An electrochemical method to assay the activity of NAD(P)H: Quinone oxidoreductase 1

•A simple and rapid electrochemical method is designed to assay the activity of NQO1.•A quinone derivative is covalently immobilized on the surface of gold electrode.•This method can also be used to screen NQO1 inhibitors.

A simple and rapid electrochemical method is reported in this paper to assay the activity of NAD(P)H: quinone oxidoreductase 1 (NQO1), a potential target for anticancer therapy. Firstly, a quinone derivative, the substrate of NQO1, is designed to be covalently immobilized on the surface of gold electrode. In the presence of the enzyme, the quinone derivative transforms to the corresponding hydroquinone derivative, followed by the expected cyclizative cleavage reaction via the gem-dialkyl effect. So, the hydroquinone derivative species are released from the electrode surface into the bulk solution. As the electrochemical probe, quinone derivative can generate a pair of redox waves in aqueous buffer and its peak current is correlated with the activity of NQO1, so an electrochemical method to determine the enzyme activity can be proposed.
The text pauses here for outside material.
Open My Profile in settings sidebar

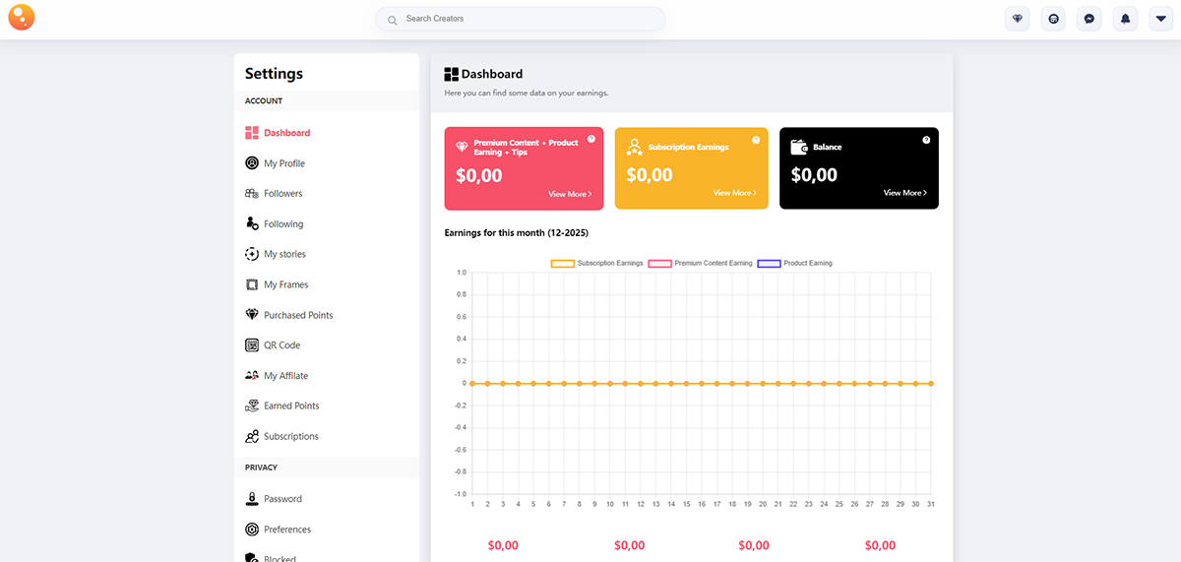coord(284,163)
Under the optimized conditions, NQO1 activity can be assayed in the range from 0 to 6 U/mL with a detection limit of 0.22 U/mL. Moreover, resveratrol, an antitumor compound, is evaluated with the maximum inhibition rate of 95% and IC50 value of 23.70 μM. Therefore, with wide detection range, high sensitivity, acceptable reliability and rapid response, the established method can be used for not only the investigation of NQO1 activity but also the screening of the enzyme inhibitor.